What an index actually is
An index is a redundant, auxiliary copy of one or more columns' worth of data, stored in a structure optimized for searching — most commonly a B-tree (or its variant, the B+tree, which most real databases actually use). Maintaining it costs extra storage and slows down writes slightly (every INSERT/UPDATE/DELETE must also update every affected index), in exchange for much faster reads on the indexed column(s).
B-tree structure
[ 50 ]
/ \
[ 20, 35 ] [ 70, 90 ]
/ | \ / | \
leaf leaf leaf leaf leaf leaf <- sorted, linked leaf pages
(actual key values + row pointers)
- Internal (non-leaf) nodes hold routing keys used purely to decide which child to descend into — they don't necessarily correspond to real rows.
- Leaf nodes hold the actual indexed key values in sorted order, each paired with a pointer to the row's physical location (a "row ID"/"ctid"/"RID," depending on engine) — or, for a clustered index, the leaf is the row itself.
- Leaf pages are typically linked together in a doubly-linked list, so once you've found your starting point, a range scan (
BETWEEN,>,<,ORDER BY) can walk forward/backward through sorted leaves without re-descending the tree each time.

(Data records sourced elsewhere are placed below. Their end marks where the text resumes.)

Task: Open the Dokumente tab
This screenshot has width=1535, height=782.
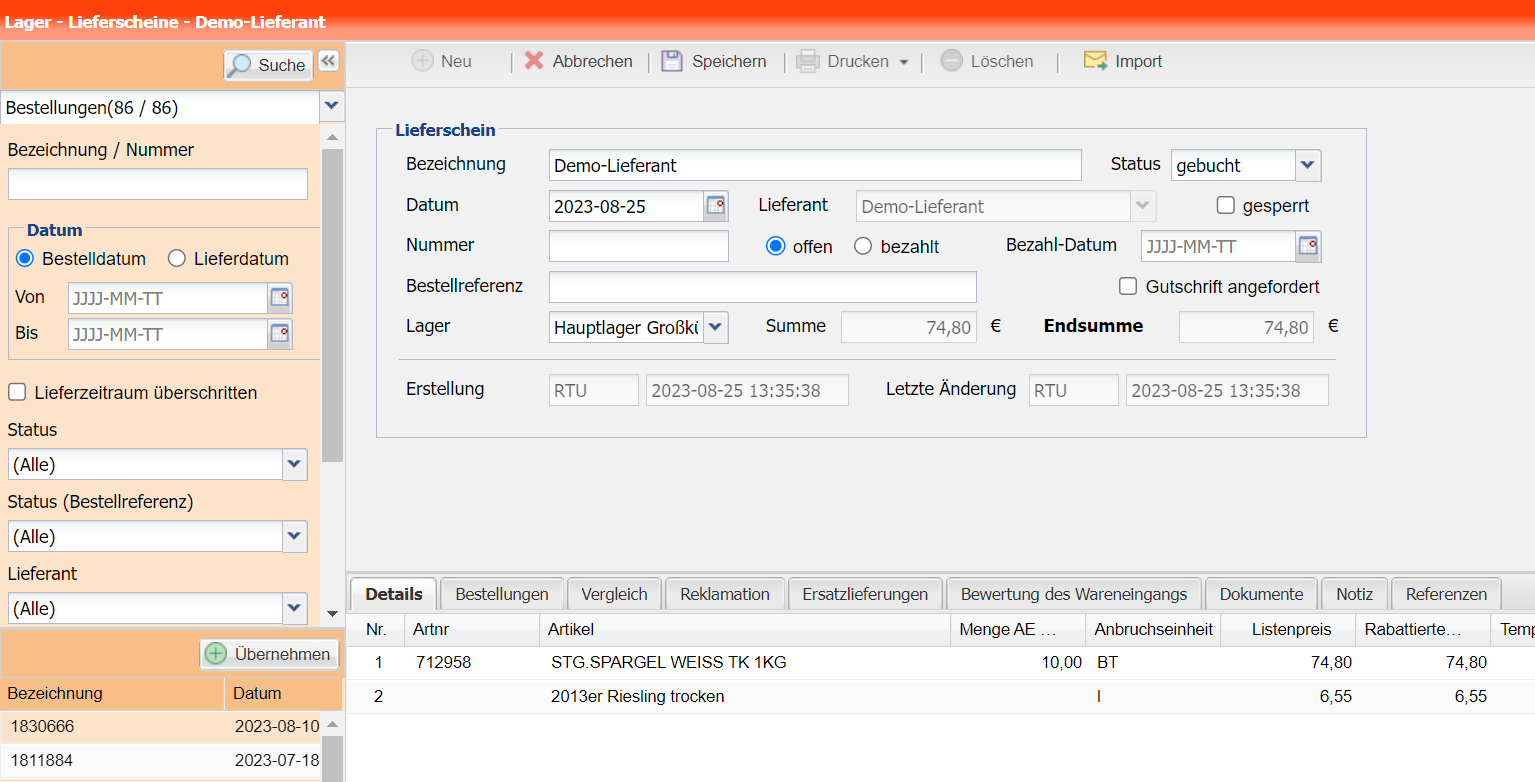Action: click(x=1261, y=594)
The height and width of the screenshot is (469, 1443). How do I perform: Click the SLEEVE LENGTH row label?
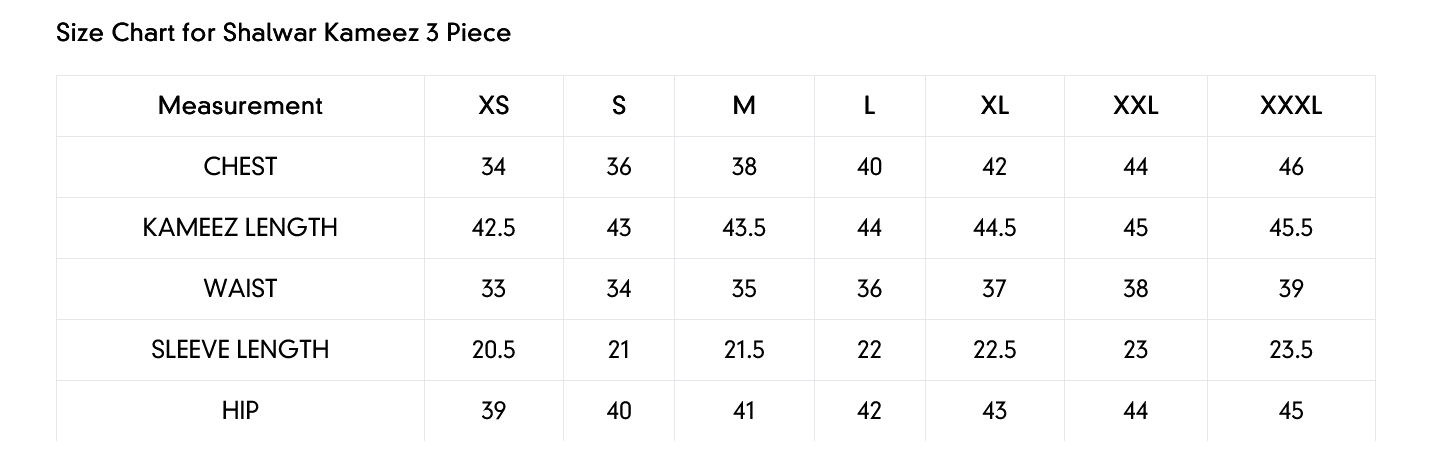coord(240,349)
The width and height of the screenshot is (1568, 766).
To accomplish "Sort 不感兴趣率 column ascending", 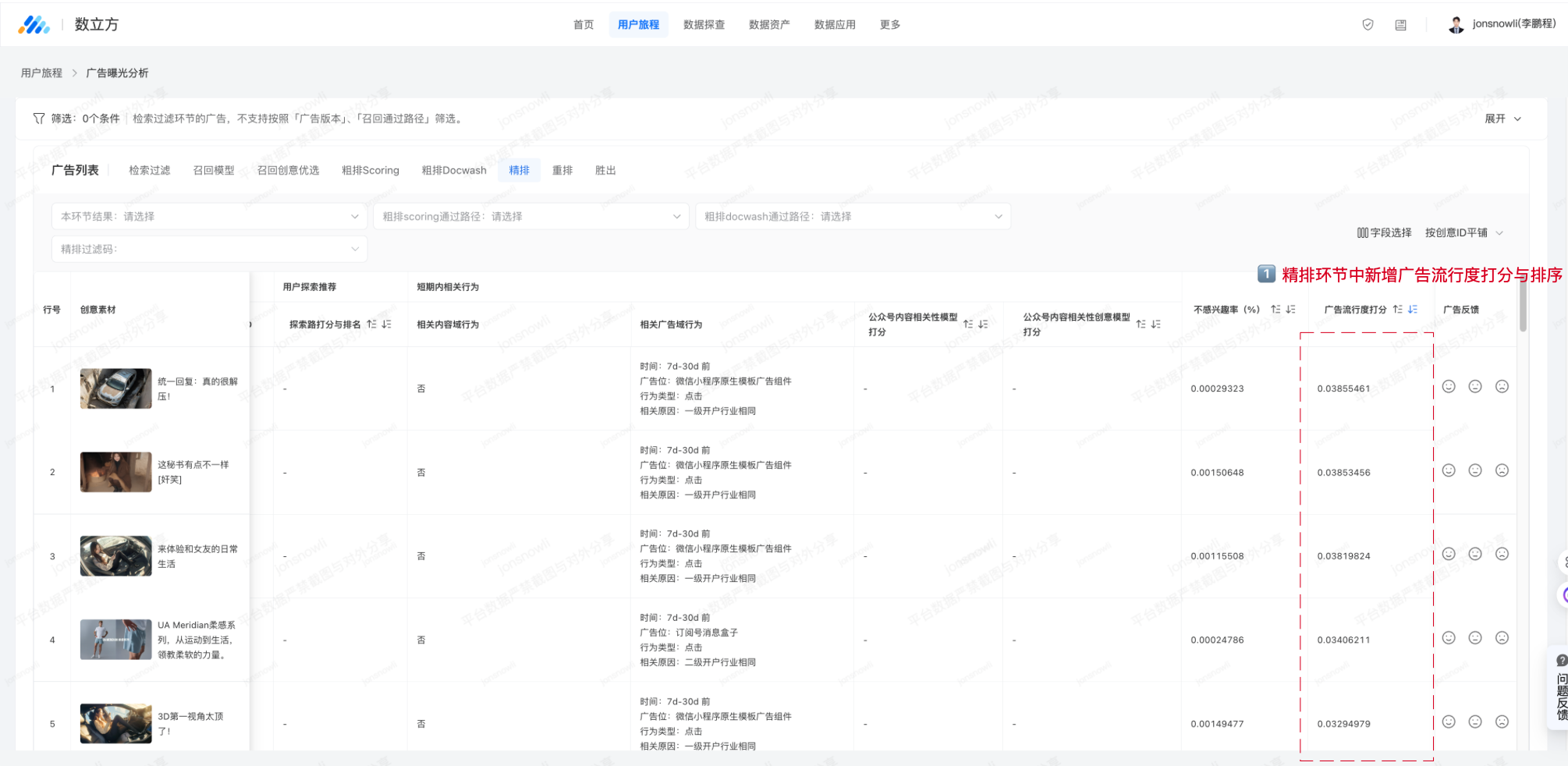I will pos(1275,310).
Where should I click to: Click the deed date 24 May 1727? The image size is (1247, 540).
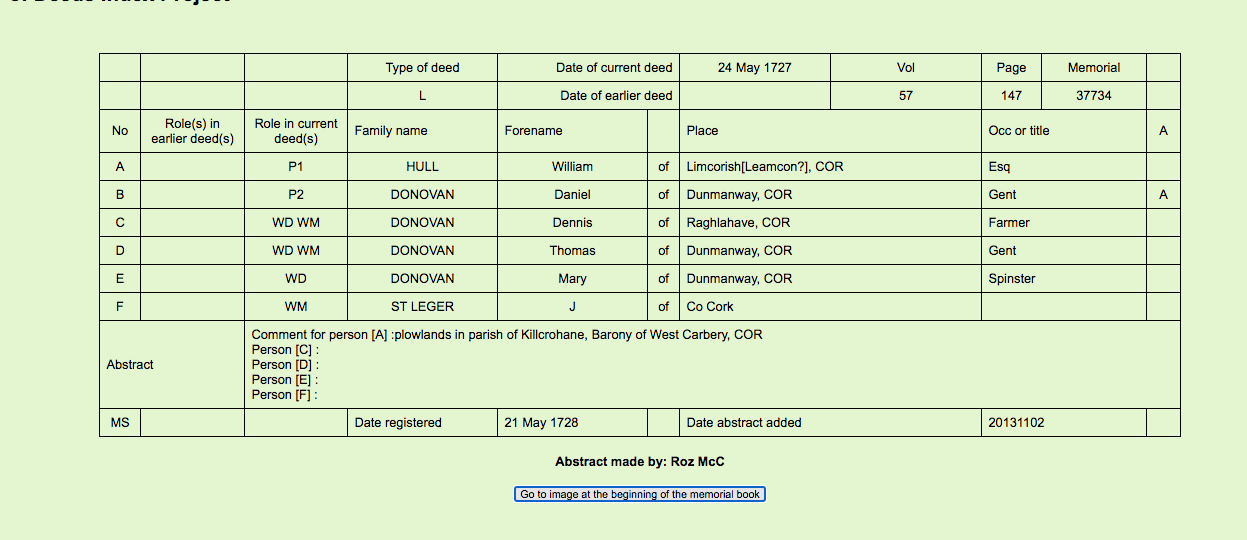pos(754,68)
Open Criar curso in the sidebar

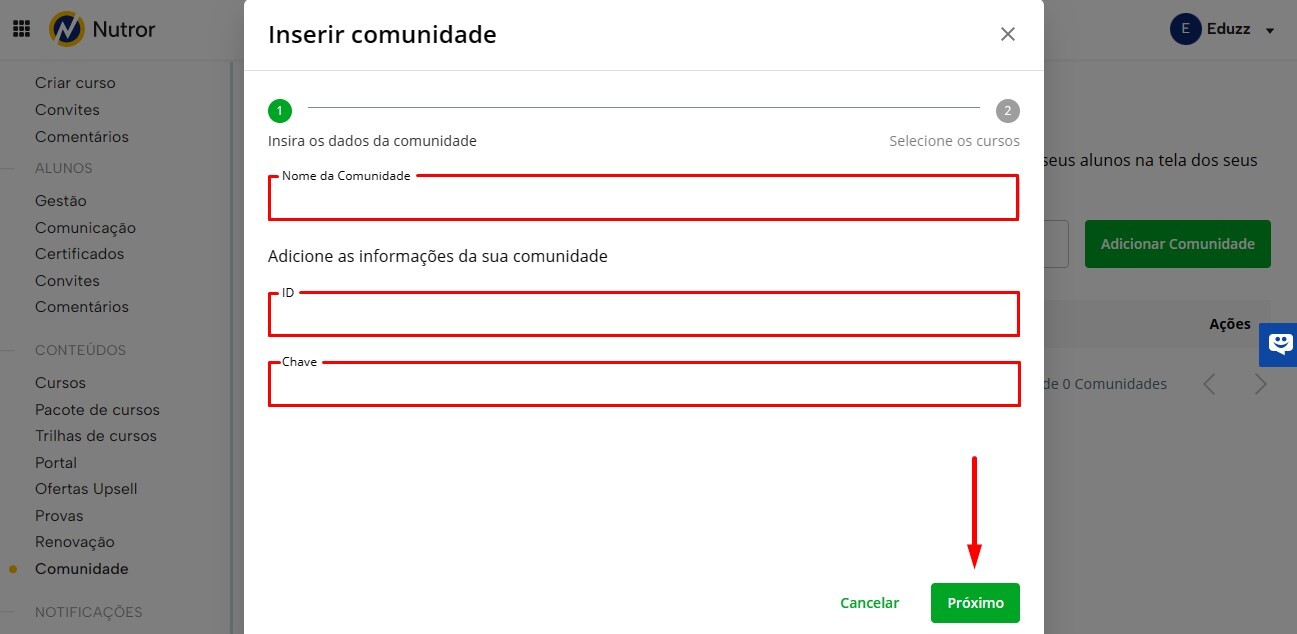[x=75, y=83]
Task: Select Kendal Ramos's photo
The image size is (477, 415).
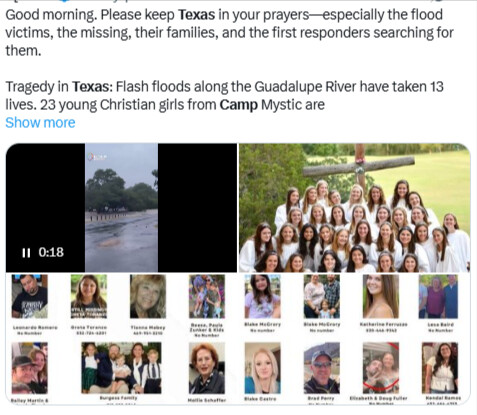Action: pos(440,368)
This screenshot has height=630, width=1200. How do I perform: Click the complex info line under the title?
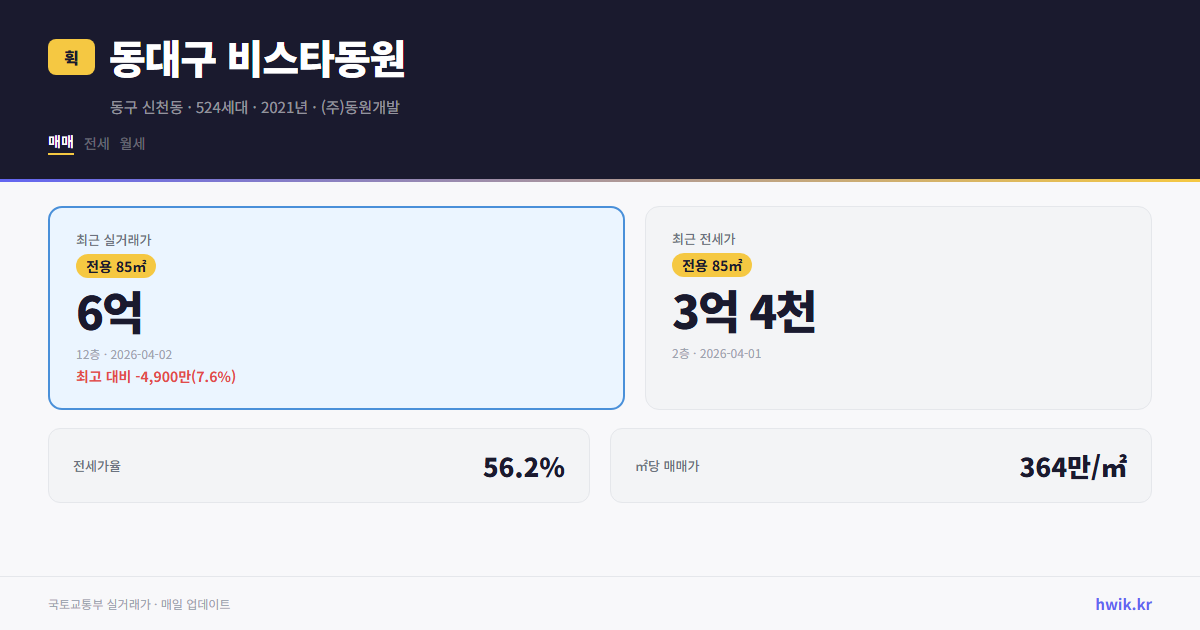click(x=253, y=107)
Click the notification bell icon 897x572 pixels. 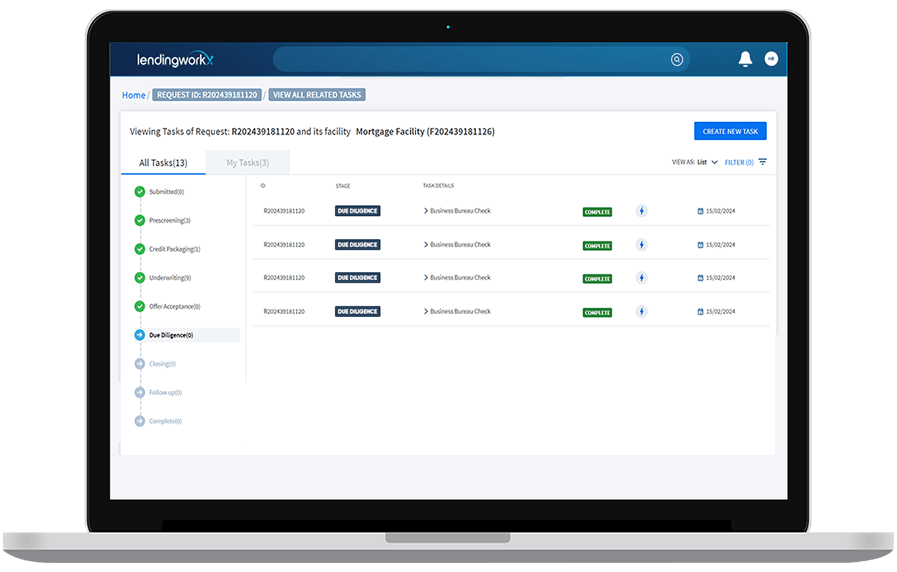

Why B-trees specifically (not a plain binary tree)
A B-tree is wide and shallow rather than narrow and deep — each node holds many keys (often hundreds, sized to match a disk page), so even a huge table needs only 3-4 levels of tree traversal to reach any leaf. This matters because each level touched is potentially a disk I/O (or at least a cache-line/page fetch); minimizing tree height directly minimizes I/O for a lookup. A plain binary tree, by contrast, would need log₂(n) levels — vastly more for large n — because each node holds only one key.
What a B-tree index is good at, and not good at
- Excellent for: equality lookups (
WHERE id = 5), range queries (WHERE price BETWEEN 10 AND 50), sorted retrieval (ORDER BY indexed_col), and prefix matching (WHERE name LIKE 'Smith%'). - Not useful for: conditions that don't preserve the sorted-order relationship, like
WHERE name LIKE '%Smith'(leading wildcard) or applying a function to the indexed column (WHERE UPPER(email) = ...) unless a matching functional/expression index exists — see the sargability question.
Alternatives worth knowing exist
Hash indexes (equality-only, no range support, no sort order — see the hash-vs-B-tree question), GiST/GIN indexes (full-text search, geometric data, JSONB containment in PostgreSQL), and bitmap indexes (low-cardinality columns in analytical/OLAP systems) all trade the B-tree's general-purpose versatility for better performance on a narrower class of queries.